As for recruiters, some smaller agencies have reportedly decided to stop sourcing contractors for their public sector clients. Under IR35, recruiters become responsible for deducting tax from their contractors and paying it to HMRC, while also having to contend with the cost of changing their business model in order to be compliant. Not only is this a huge change to adapt to, it’s also a large overhead that some just cannot afford.
This will understandably force many contractors to look elsewhere for work, which in turn will make it harder for companies who rely on being able to easily source a flexible, temporary workforce to function.
Even though there is no way of predicting what outcome IR35 will have on the private sector, it’s possible that the past will repeat itself to some degree. Around 5.5 million private sector businesses are set to be affected by the changes, on top of the 50,000 public sectors already being governed by IR35 legislation.
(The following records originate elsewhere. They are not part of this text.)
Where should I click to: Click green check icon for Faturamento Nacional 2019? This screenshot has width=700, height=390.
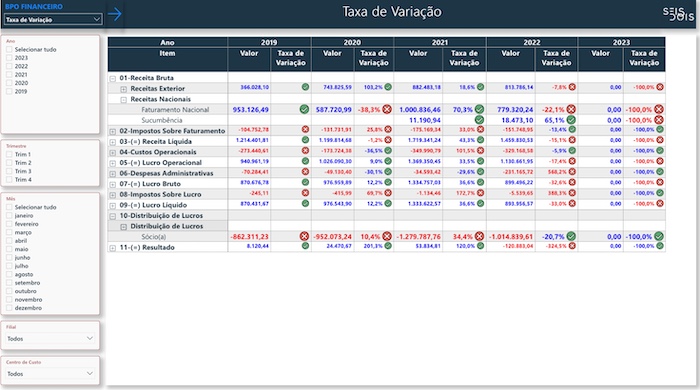pos(304,109)
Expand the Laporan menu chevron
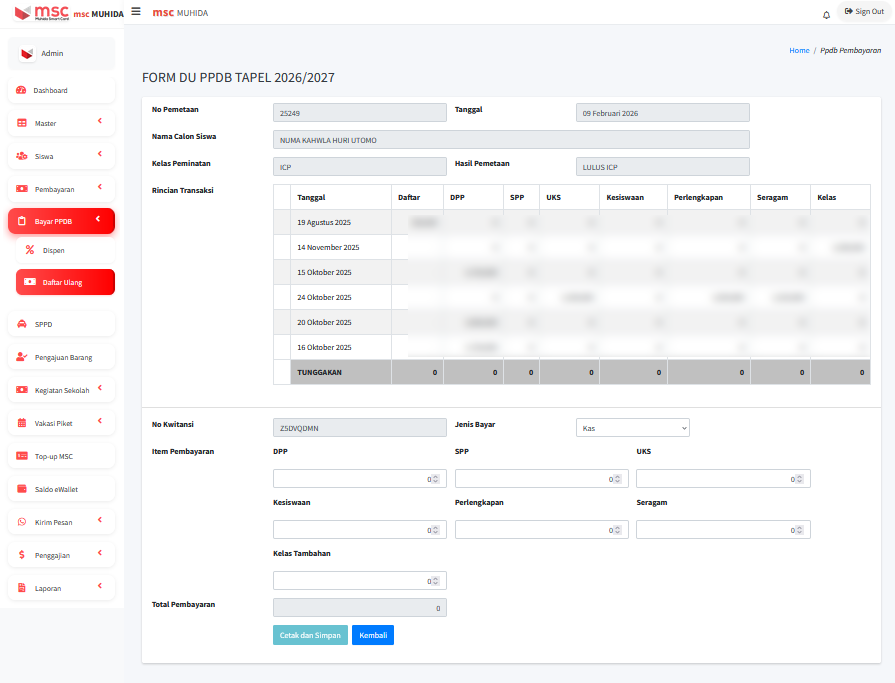Screen dimensions: 895x683 (x=100, y=587)
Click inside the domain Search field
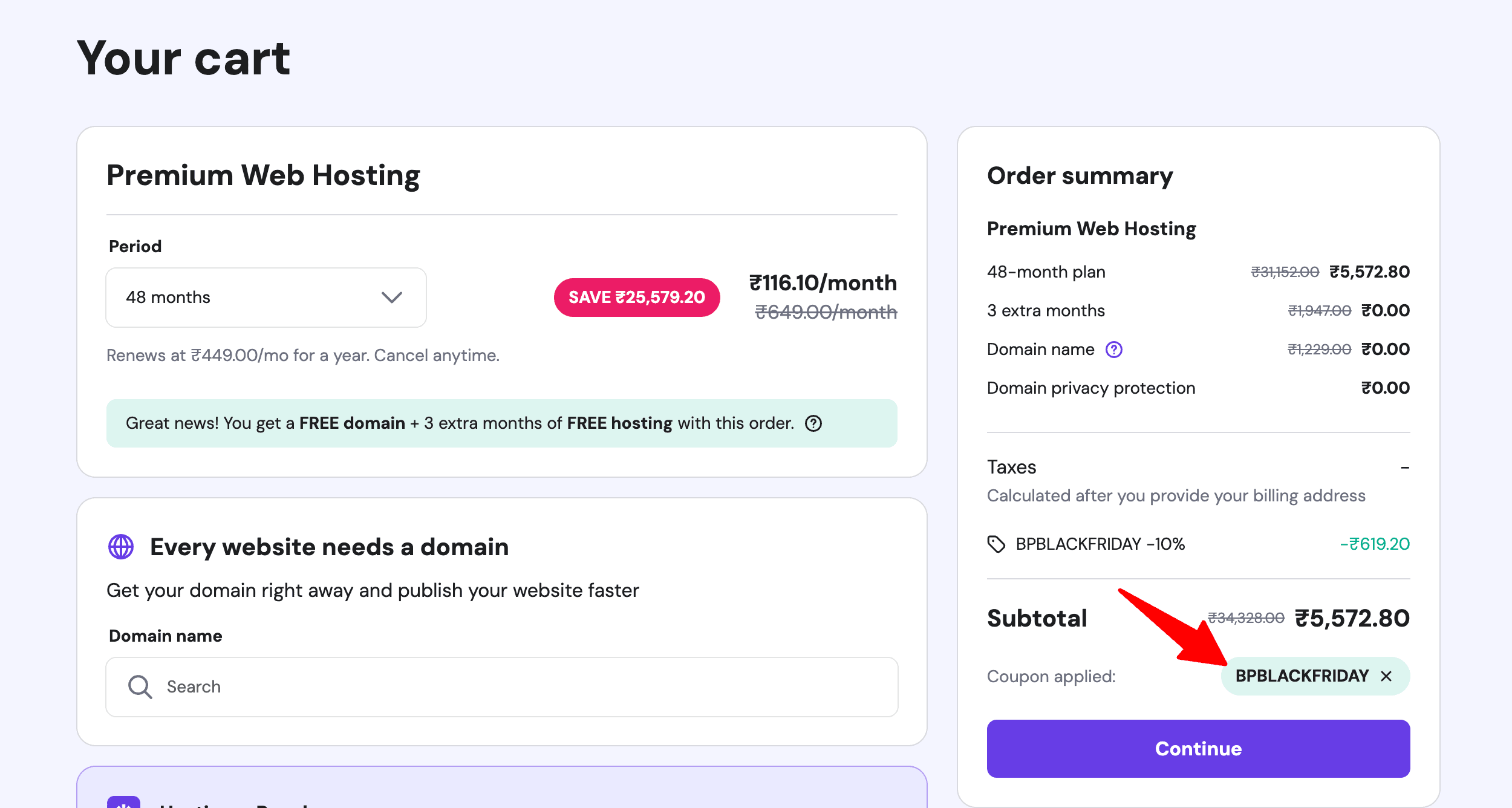Viewport: 1512px width, 808px height. [x=423, y=686]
It’s hardly surprising that contractors are concerned about what the future will hold and whether there will be enough opportunities for them to take advantage of.
How will recruiters handle the changes?
One thing is for certain; the pressure will undoubtedly be ramped up for recruiters as they are expected to quickly adapt to the changes.
To make the process of determining IR35 status easier, HMRC launched the online Employment Status Service form, which includes 50 questions that give a legally binding answer once completed. Having to fill this form in for every contractor has added more administrative tasks to the average contract recruiter’s workload. Even though it was pitched as being a means of streamlining the process, the form is inconsistent in its final decision, with 27% of all responses coming back as ‘unknown’.
Not giving HMRC the correct IR35 status of a contractor can land recruitment agencies in hot water, so it’s crucial to tread carefully here. Another issue they will come up against is sourcing skilled contractors for their clients. If the same mass walk-out happens to the private sector as it did the public, it could mean that recruiters will need to get more creative and competitive in sourcing the workforce their clients require.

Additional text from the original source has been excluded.